What to work on:
Only the lines from the one holding "[button] (23, 394)" to the final line of the material below belong in the answer, transcribed exactly.
BEGIN
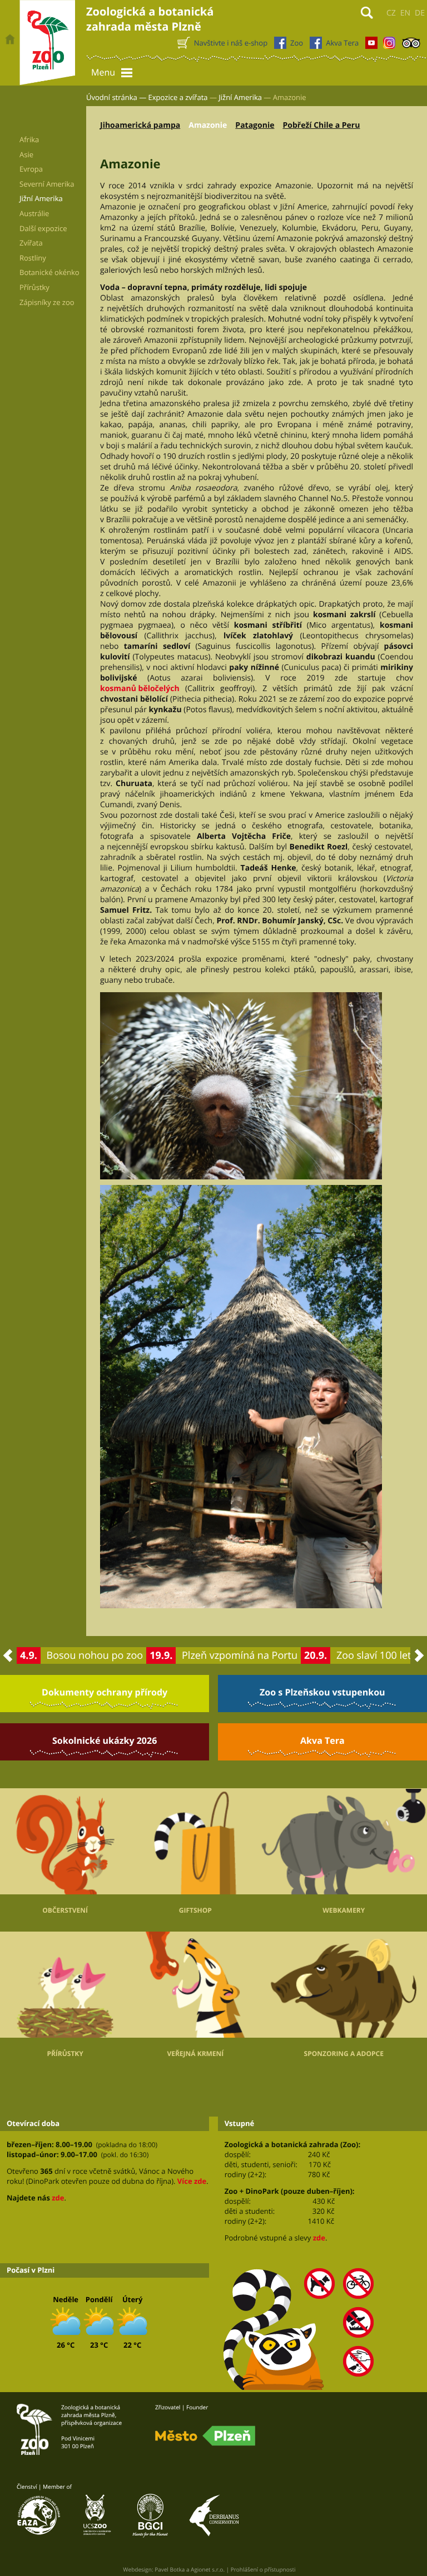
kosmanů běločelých (140, 688)
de (420, 13)
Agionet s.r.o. (208, 2569)
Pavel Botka (170, 2569)
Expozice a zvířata (178, 97)
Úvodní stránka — (116, 97)
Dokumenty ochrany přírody (104, 1692)
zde (58, 2198)
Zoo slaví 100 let (373, 1655)
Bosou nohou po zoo (95, 1655)
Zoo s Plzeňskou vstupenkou (322, 1692)
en (405, 13)
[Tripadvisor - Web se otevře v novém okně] (411, 45)
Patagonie (254, 125)
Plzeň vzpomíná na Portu (239, 1655)
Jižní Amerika (240, 97)
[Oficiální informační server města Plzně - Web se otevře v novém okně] (205, 2436)
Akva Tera (322, 1740)
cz (391, 13)
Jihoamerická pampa (140, 125)
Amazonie (207, 125)
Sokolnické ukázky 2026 (104, 1740)
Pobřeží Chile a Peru (321, 125)
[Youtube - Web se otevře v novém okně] (371, 45)
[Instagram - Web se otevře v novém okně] (389, 45)
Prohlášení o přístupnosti (263, 2569)
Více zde (191, 2181)
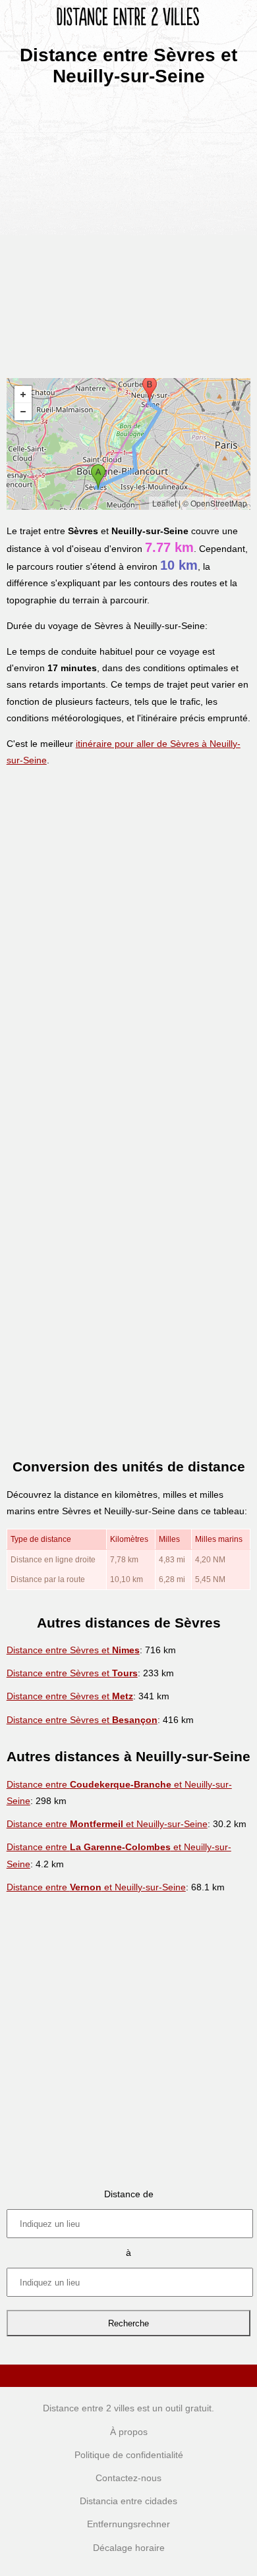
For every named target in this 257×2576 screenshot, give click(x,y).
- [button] (23, 411)
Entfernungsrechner (128, 2524)
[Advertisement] (128, 227)
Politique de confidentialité (128, 2455)
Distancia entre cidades (128, 2501)
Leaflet (164, 502)
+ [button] (23, 394)
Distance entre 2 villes (88, 2408)
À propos (129, 2431)
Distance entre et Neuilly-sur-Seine (107, 1824)
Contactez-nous (128, 2478)
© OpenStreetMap (215, 502)
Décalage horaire (129, 2547)
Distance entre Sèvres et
END
Task answer:
+ [button] (23, 394)
Distance entre 2 villes (88, 2408)
À propos (129, 2431)
Distance entre et Neuilly-sur-Seine (107, 1824)
Contactez-nous (128, 2478)
© OpenStreetMap (215, 502)
Décalage horaire (129, 2547)
Distance entre Sèvres et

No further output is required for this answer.